■ Records supplied
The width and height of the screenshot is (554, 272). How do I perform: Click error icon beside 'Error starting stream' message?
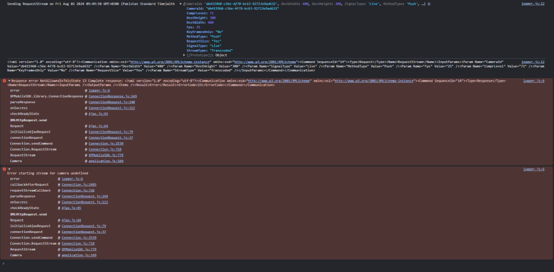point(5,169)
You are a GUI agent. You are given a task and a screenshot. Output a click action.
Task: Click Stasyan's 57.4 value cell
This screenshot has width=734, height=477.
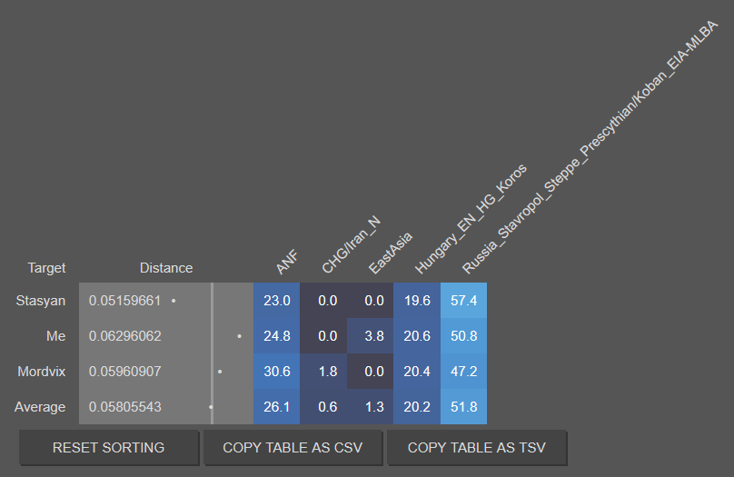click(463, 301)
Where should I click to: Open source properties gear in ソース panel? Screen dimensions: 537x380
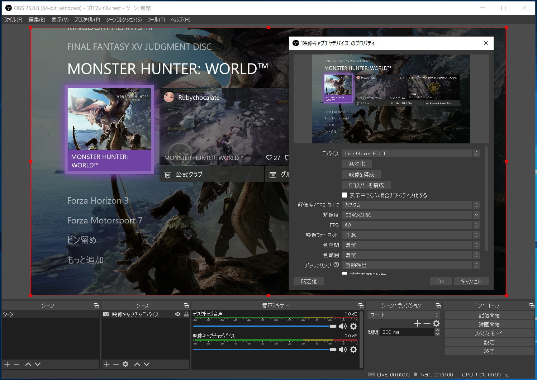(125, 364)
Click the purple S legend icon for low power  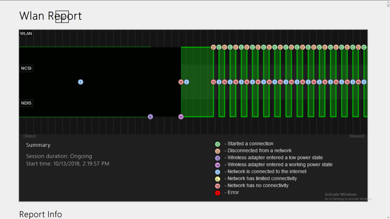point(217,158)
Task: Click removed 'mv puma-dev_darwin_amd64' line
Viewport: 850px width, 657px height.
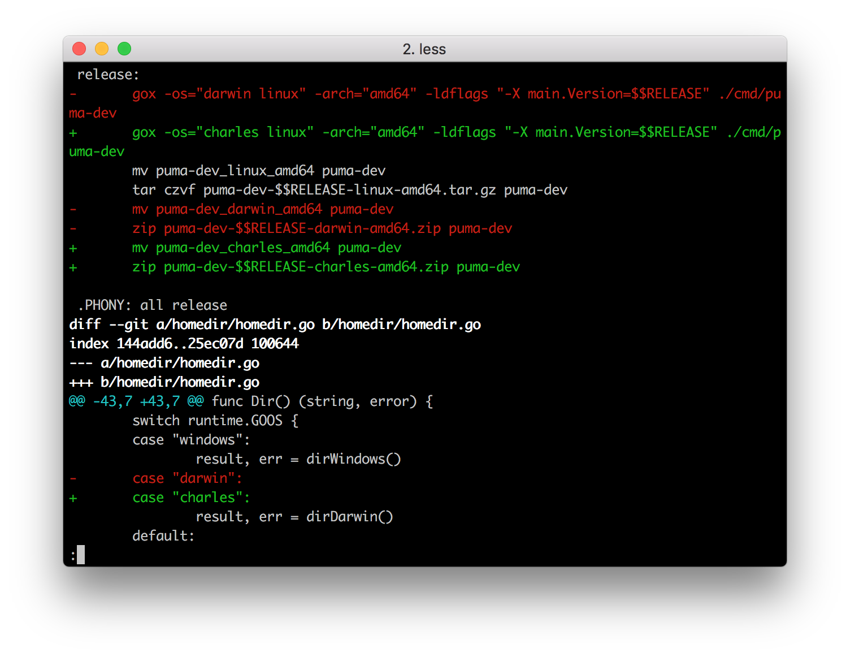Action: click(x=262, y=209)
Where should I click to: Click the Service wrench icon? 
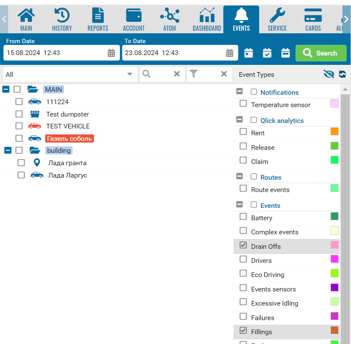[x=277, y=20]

---

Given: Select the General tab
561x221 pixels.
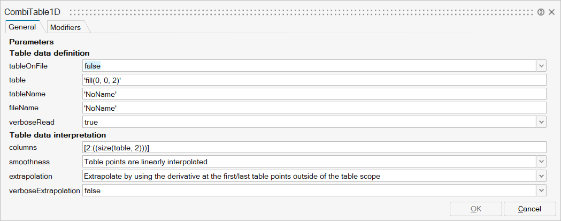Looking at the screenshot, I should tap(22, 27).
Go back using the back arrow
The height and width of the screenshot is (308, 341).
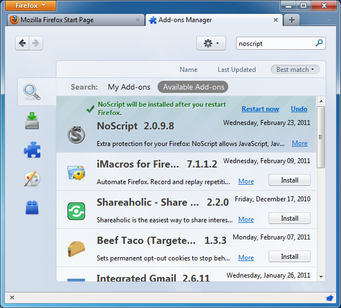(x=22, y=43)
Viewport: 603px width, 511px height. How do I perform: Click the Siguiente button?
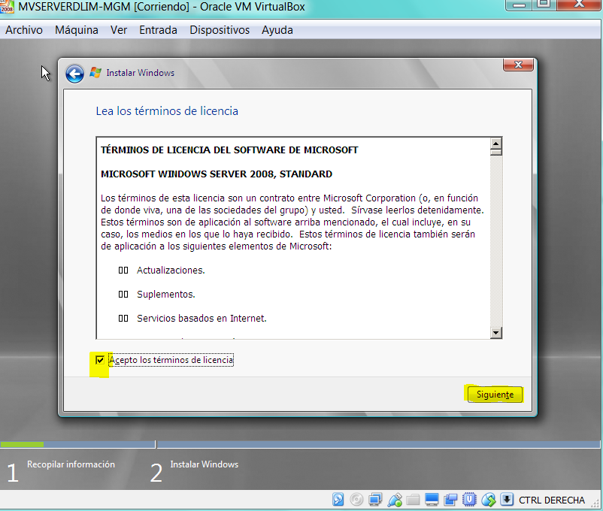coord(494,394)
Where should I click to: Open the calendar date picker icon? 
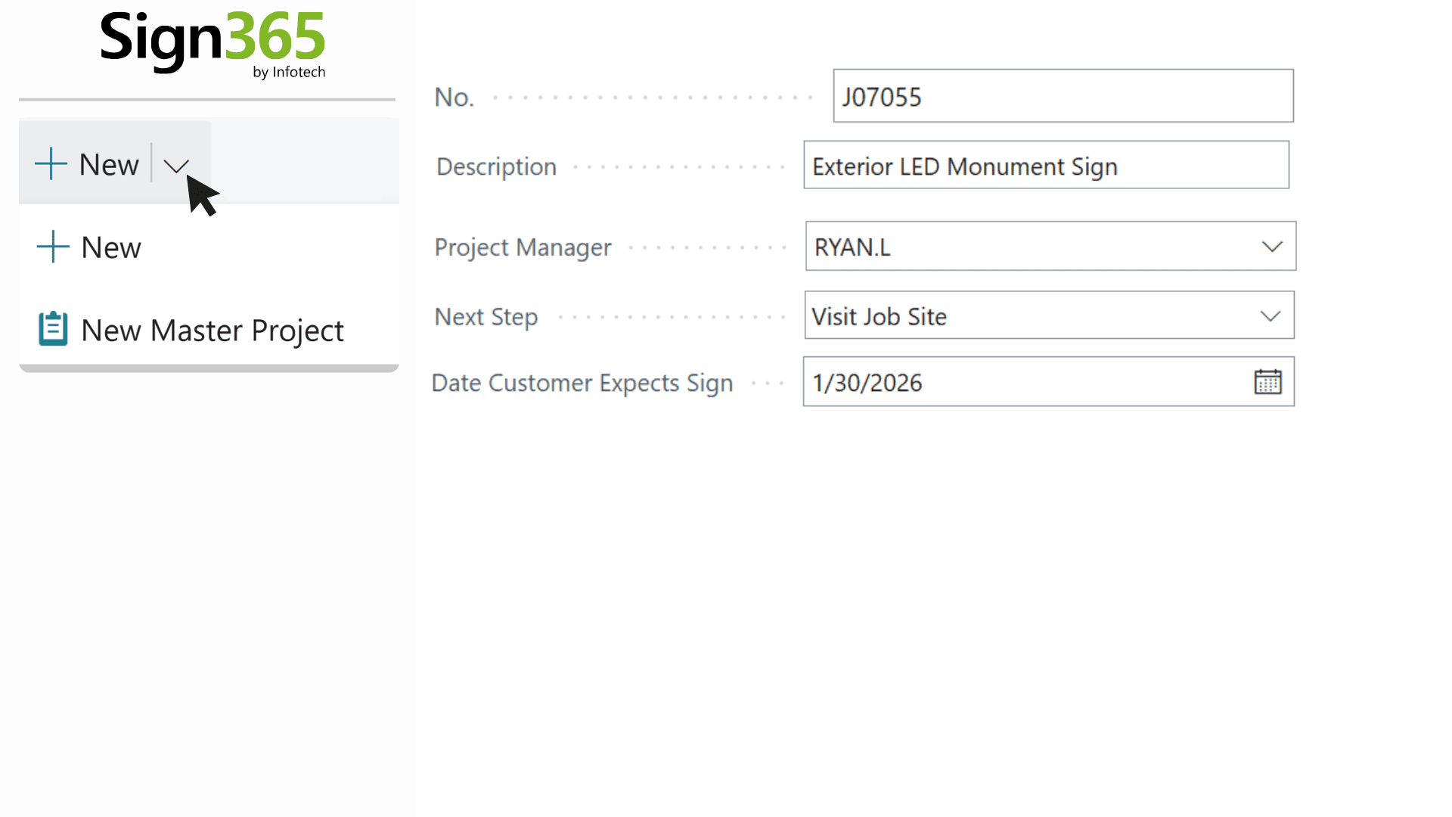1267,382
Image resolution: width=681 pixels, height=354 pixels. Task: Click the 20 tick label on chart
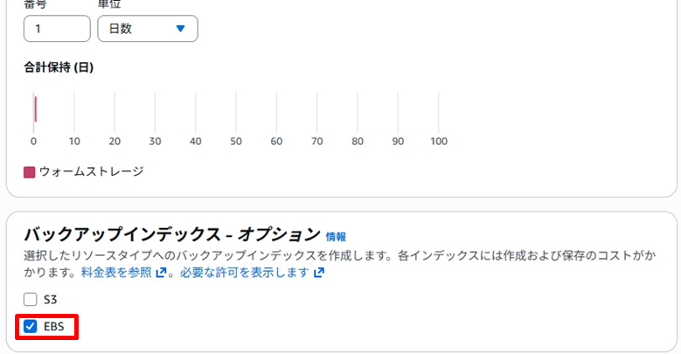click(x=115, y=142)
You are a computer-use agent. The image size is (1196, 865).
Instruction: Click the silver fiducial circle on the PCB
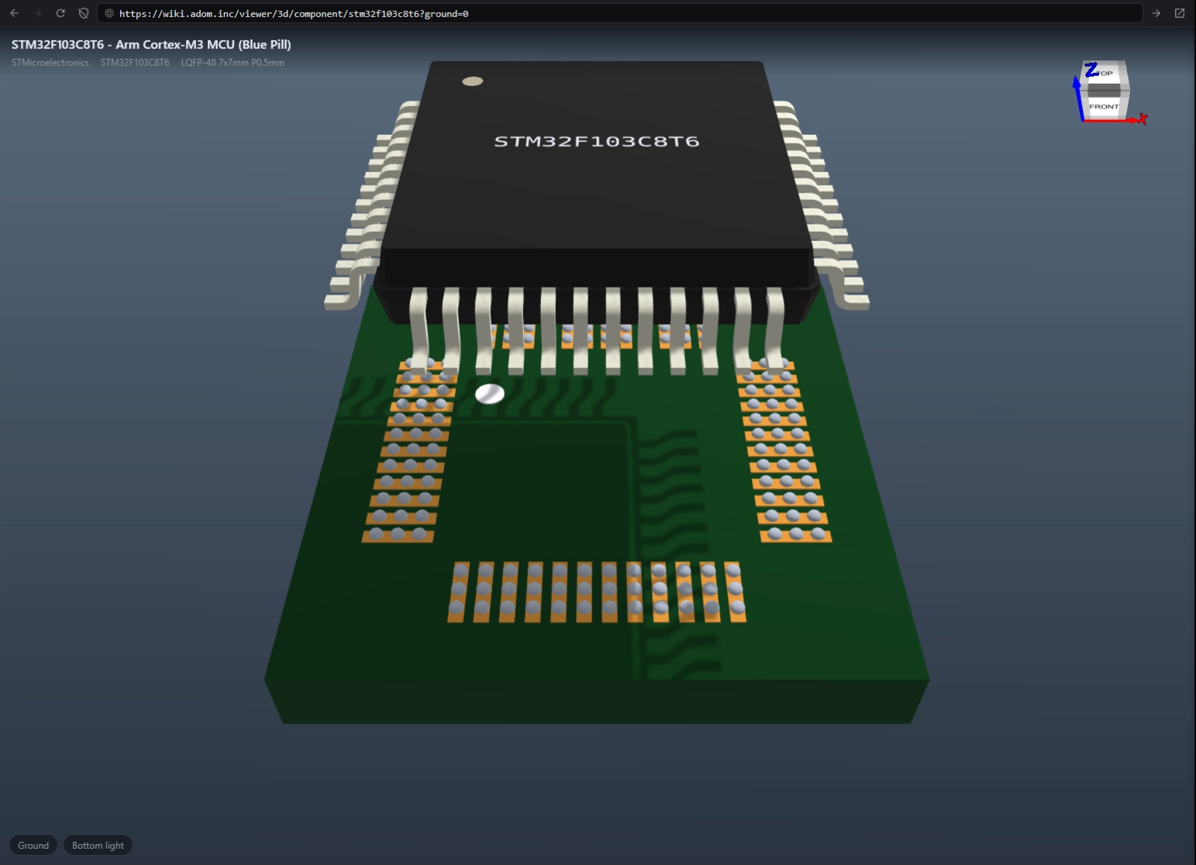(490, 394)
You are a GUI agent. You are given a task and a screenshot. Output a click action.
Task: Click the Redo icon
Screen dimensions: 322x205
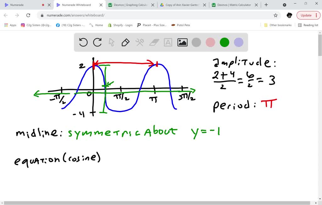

■ Work required
The result should be an exact copy of only the lines above from the one that holds "Go back using the back arrow" through the one that holds "Screen dimensions: 322x205", both ends included, without pictures.

■ Response to the exercise
Go back using the back arrow
The height and width of the screenshot is (308, 341).
(x=22, y=43)
Viewport: 603px width, 511px height. How do I perform: Click the Siguiente button?
coord(494,394)
Where should I click to: Open the calendar date picker icon? 
1267,382
Image resolution: width=681 pixels, height=354 pixels. Task: Click the 20 tick label on chart
click(x=115, y=142)
You are a computer-use agent. The image size is (1196, 865).
Instruction: Click the silver fiducial circle on the PCB
(490, 394)
You are a GUI agent. You are given a task and a screenshot. Output a click action.
Task: Click the Redo icon
Screen dimensions: 322x205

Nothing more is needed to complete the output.